Saved data entries
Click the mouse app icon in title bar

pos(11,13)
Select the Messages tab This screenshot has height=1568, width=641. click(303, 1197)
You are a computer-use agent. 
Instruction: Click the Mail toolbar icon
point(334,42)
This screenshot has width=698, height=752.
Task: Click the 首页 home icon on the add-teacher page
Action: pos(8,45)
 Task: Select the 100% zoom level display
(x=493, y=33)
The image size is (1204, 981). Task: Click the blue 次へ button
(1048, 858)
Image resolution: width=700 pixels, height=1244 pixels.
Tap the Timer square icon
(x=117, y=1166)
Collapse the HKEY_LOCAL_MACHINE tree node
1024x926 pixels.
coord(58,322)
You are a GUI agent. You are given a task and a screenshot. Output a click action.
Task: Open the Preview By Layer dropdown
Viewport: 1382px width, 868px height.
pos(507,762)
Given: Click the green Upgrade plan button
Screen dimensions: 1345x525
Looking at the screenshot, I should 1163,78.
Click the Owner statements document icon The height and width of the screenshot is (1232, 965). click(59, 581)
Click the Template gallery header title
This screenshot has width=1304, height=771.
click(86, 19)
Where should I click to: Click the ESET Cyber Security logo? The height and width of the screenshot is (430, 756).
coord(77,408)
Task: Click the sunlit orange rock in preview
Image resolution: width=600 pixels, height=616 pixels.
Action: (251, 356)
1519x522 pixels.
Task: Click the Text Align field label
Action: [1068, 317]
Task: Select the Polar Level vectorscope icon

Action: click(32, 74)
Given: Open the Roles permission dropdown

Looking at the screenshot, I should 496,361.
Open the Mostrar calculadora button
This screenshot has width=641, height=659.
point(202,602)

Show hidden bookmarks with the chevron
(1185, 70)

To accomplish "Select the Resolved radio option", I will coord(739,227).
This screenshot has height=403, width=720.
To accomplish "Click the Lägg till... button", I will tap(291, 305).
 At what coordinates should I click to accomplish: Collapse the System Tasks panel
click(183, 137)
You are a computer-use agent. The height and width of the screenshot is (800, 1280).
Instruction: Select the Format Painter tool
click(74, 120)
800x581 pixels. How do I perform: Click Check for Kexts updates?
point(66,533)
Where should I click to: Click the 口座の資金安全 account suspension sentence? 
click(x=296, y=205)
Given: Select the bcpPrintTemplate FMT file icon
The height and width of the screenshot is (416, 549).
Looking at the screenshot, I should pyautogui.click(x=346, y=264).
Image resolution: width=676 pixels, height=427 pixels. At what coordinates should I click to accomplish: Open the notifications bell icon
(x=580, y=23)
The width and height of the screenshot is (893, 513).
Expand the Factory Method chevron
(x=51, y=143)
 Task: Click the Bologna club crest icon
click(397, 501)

WHAT YOU HAVE TO DO —
Return a word-for-word copy of the lines above from the one holding "Click the Owner" through the one holding "Task: Click the sunlit orange rock in preview", with both of them included and nothing besides.

SOLUTION —
Click the Owner statements document icon The height and width of the screenshot is (1232, 965). click(59, 581)
Click the Template gallery header title
This screenshot has width=1304, height=771.
click(86, 19)
Where should I click to: Click the ESET Cyber Security logo? The height and width of the screenshot is (430, 756).
coord(77,408)
Task: Click the sunlit orange rock in preview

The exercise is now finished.